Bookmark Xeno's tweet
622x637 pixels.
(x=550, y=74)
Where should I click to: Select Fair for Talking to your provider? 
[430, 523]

————————

_What needs to be done_:
Give all of the entries again, word for word.

_Response box_:
Bookmark Xeno's tweet
622x637 pixels.
(x=550, y=74)
Where should I click to: Select Fair for Talking to your provider? 
[430, 523]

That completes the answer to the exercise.